AUTHOR=Yu Tao , Shen Runnan , You Guochang , Lv Lin , Kang Shimao , Wang Xiaoyan , Xu Jiatang , Zhu Dongxi , Xia Zuqi , Zheng Junmeng , Huang Kai 

TITLE=Machine learning-based prediction of the post-thrombotic syndrome: Model development and validation study

JOURNAL=Frontiers in Cardiovascular Medicine

VOLUME=Volume 9 - 2022

YEAR=2022

URL=https://www.frontiersin.org/journals/cardiovascular-medicine/articles/10.3389/fcvm.2022.990788

DOI=10.3389/fcvm.2022.990788

ISSN=2297-055X

ABSTRACT=Background: Prevention plays a key role in reducing the incidence of post-thrombotic syndrome (PTS). We aimed to develop accurate models with machine learning (ML) algorithms to predict the occurrence of PTS in 24 months.
Methods: The clinical data used for model building was obtained from ATTRACT study and the external validation cohort was acquired from Sun Yat-sen Memorial hospital in China. The main outcome was defined as occurrence of PTS event (Villalta score ≥5). 23 clinical variables were comprised and four ML algorithms were applied to build models. Discrimination and calibration, F score were exploited to evaluate the prediction ability of the models. Based on risk estimate deciles, the external validation cohort was divided into ten groups to identify the hazard threshold.
Results: 555 deep vein thrombosis (DVT) patients were included to build models with ML algorithms and the models were further validated in a Chinese cohort comprising 117 patients.
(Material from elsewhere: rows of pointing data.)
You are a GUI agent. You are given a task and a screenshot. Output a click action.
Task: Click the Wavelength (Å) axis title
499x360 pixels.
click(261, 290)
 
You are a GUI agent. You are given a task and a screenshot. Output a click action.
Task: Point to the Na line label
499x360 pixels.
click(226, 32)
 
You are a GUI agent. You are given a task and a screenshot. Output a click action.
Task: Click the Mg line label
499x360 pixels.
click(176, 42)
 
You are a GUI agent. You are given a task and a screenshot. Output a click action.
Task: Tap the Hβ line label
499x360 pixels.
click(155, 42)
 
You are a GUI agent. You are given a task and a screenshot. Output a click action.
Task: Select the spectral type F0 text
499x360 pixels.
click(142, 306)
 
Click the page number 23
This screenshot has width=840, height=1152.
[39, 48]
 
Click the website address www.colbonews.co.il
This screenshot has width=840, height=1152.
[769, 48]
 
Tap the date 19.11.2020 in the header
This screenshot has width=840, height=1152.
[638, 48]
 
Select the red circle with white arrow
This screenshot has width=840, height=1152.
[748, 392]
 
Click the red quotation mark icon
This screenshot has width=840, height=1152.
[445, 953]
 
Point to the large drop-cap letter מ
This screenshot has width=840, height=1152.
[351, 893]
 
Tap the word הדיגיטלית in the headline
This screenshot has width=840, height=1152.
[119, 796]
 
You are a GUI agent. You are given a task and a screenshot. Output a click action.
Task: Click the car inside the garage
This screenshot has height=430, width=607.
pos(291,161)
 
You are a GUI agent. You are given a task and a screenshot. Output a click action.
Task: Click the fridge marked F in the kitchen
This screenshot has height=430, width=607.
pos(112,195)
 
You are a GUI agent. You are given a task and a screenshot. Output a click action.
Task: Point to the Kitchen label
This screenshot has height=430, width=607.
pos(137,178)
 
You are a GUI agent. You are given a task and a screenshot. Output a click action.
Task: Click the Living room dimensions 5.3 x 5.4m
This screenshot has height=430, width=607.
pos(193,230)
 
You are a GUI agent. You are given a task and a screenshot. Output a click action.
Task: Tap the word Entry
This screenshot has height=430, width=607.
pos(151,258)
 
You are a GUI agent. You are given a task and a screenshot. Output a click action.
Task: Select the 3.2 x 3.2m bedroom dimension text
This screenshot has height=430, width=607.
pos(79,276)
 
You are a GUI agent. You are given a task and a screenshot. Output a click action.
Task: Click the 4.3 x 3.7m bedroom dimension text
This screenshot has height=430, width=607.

When predicting PTS in 2 years after acute DVT, logistic regression (LR) based on gradient descent and L1 regularization got highest area under the curve (AUC) of 0.83 (95% CI: 0.76-0.89) in external validation. When considering model performance in both training and external validation cohort, eXtreme gradient boosting (XGBoost) and gradient boosting decision tree (GBDT) models had similar results and presented better stability and generalization. The external validation cohort was divided into low, intermediate, high-risk groups with the prediction probability of 0.3 and 0.4 as critical points.
Conclusion: ML models built for PTS had accurate prediction ability and stable generalization, which can further facilitate clinical decision-making, with potentially important implications on selecting patients that will benefit from endovascular surgery.